■ **PROBLEM TO SOLVE**
Reproduce the records starting at the line containing "Open the mail" and ending at the final line of the records, replacing "Viewport" with "Window" and leaving everything else unchanged.

[begin SUPPLIED ENTRIES]

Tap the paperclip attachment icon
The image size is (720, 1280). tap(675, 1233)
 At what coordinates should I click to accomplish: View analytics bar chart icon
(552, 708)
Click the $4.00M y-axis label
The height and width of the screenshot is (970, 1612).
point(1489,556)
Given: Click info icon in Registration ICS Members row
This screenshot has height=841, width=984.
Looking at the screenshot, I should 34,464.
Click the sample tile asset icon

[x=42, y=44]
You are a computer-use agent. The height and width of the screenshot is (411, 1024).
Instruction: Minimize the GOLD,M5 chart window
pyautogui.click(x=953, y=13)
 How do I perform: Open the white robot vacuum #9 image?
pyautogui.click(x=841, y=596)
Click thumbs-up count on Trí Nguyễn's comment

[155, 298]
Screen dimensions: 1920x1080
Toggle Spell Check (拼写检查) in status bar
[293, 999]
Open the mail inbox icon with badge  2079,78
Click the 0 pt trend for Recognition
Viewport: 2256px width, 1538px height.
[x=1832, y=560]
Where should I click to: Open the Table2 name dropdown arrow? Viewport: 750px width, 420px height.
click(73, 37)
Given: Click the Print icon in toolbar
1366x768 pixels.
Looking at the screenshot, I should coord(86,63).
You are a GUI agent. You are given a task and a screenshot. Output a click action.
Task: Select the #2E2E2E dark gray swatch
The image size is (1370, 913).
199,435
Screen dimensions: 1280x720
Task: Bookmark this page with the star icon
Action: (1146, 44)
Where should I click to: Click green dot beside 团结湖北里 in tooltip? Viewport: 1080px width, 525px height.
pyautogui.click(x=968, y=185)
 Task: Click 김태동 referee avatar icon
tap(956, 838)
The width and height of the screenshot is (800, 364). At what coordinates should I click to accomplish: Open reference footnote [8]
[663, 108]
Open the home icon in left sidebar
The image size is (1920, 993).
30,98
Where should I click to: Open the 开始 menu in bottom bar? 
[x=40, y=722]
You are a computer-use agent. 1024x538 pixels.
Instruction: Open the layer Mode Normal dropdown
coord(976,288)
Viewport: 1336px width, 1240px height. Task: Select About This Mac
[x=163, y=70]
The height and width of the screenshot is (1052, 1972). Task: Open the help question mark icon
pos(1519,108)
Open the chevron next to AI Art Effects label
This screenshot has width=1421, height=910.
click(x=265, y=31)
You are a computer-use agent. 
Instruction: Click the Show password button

[end SUPPLIED ENTRIES]

■ **OUTPUT FOR THIS EXERCISE**
Open the mail inbox icon with badge  2079,78
Click the 0 pt trend for Recognition
Window: 2256px width, 1538px height.
[x=1832, y=560]
Where should I click to: Open the Table2 name dropdown arrow? Window: 750px width, 420px height.
click(73, 37)
Given: Click the Print icon in toolbar
1366x768 pixels.
Looking at the screenshot, I should coord(86,63).
You are a GUI agent. You are given a task and a screenshot. Output a click action.
Task: Select the #2E2E2E dark gray swatch
The image size is (1370, 913).
199,435
Screen dimensions: 1280x720
Task: Bookmark this page with the star icon
Action: (1146, 44)
Where should I click to: Click green dot beside 团结湖北里 in tooltip? Window: 1080px width, 525px height.
pyautogui.click(x=968, y=185)
 Task: Click 김태동 referee avatar icon
tap(956, 838)
The width and height of the screenshot is (800, 364). At what coordinates should I click to accomplish: Open reference footnote [8]
[663, 108]
Open the home icon in left sidebar
The image size is (1920, 993).
30,98
Where should I click to: Open the 开始 menu in bottom bar? 
[x=40, y=722]
You are a computer-use agent. 1024x538 pixels.
Instruction: Open the layer Mode Normal dropdown
coord(976,288)
Window: 1336px width, 1240px height. Task: Select About This Mac
[x=163, y=70]
The height and width of the screenshot is (1052, 1972). Task: Open the help question mark icon
pos(1519,108)
Open the chevron next to AI Art Effects label
This screenshot has width=1421, height=910.
click(x=265, y=31)
You are a computer-use agent. 
Instruction: Click the Show password button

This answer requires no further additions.